§ Exercise brief
In the rows from the line with "1182x567 pixels." up to and including the line with "click(x=106, y=324)", replace "terminal" with "settings" and write out only those lines, leaving everything else unchanged.

§ Data section
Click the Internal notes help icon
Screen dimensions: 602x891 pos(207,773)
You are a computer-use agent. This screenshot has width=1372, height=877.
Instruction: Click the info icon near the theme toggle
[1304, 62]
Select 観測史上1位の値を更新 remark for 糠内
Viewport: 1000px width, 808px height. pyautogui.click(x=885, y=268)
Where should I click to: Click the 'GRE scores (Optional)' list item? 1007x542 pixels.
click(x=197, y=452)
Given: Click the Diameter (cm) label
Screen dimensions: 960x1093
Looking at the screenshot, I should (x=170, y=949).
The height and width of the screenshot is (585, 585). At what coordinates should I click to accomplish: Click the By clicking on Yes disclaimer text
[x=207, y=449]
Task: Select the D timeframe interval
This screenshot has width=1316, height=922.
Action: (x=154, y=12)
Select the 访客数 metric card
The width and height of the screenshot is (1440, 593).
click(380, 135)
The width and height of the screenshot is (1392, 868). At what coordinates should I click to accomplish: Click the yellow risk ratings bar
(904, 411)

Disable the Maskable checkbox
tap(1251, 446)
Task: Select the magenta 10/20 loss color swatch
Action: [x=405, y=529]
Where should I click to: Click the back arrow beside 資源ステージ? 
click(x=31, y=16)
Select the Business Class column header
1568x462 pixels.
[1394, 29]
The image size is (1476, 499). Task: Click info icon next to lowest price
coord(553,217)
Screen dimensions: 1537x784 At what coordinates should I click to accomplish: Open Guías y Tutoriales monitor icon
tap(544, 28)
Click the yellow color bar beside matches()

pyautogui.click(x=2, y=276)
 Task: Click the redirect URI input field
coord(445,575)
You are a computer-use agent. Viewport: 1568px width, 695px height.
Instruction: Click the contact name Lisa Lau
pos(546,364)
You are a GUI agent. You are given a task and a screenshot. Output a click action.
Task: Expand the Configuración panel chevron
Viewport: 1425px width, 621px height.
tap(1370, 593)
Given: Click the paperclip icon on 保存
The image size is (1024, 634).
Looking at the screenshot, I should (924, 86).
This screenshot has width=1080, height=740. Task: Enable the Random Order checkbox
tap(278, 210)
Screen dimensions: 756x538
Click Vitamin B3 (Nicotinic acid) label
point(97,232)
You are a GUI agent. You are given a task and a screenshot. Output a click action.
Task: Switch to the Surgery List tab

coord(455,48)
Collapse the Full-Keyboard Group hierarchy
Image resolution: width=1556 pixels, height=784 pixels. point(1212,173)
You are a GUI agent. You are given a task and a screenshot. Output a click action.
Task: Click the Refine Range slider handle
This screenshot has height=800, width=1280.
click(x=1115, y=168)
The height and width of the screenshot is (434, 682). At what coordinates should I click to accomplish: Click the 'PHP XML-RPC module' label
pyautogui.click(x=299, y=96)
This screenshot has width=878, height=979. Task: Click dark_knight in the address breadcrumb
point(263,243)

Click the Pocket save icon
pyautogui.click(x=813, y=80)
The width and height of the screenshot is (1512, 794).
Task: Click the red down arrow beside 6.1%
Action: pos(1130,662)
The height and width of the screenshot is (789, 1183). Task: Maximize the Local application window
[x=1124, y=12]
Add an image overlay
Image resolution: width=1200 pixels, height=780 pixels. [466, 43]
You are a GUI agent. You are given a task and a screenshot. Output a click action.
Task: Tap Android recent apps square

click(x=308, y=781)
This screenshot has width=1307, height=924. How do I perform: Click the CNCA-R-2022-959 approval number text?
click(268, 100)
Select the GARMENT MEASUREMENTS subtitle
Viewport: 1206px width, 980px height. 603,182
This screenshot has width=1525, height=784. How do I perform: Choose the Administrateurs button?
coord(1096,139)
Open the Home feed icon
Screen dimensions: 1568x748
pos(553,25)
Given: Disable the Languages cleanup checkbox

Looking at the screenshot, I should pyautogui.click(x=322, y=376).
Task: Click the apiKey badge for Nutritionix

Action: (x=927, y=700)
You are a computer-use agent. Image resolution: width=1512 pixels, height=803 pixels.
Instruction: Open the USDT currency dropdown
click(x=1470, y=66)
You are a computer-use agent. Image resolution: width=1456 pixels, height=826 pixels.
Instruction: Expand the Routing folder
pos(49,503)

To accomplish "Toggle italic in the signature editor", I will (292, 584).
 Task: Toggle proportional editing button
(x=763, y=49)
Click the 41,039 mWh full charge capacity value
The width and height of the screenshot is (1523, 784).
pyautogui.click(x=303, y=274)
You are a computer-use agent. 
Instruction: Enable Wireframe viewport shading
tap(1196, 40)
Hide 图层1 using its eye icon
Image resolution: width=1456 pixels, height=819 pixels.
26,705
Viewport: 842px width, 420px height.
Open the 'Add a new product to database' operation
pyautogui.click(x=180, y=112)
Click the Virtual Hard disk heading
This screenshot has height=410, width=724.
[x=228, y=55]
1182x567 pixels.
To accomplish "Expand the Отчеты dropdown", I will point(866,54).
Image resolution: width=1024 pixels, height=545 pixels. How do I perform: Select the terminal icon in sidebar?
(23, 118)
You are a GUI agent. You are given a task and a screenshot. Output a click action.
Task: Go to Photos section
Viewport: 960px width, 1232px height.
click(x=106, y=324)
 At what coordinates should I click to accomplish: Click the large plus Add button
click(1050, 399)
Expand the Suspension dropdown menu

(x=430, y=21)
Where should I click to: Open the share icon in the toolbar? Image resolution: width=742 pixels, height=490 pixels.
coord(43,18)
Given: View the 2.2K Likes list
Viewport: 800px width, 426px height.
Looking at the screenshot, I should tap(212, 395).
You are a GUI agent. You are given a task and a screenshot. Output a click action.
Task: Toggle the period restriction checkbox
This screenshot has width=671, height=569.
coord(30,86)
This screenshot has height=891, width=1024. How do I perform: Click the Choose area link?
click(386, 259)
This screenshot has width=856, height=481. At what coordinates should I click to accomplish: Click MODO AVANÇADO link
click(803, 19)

§ Reply
1182x567 pixels.
To accomplish "Expand the Отчеты dropdown", I will point(866,54).
Image resolution: width=1024 pixels, height=545 pixels. How do I perform: Select the settings icon in sidebar?
(23, 118)
You are a GUI agent. You are given a task and a screenshot. Output a click action.
Task: Go to Photos section
Viewport: 960px width, 1232px height.
click(x=106, y=324)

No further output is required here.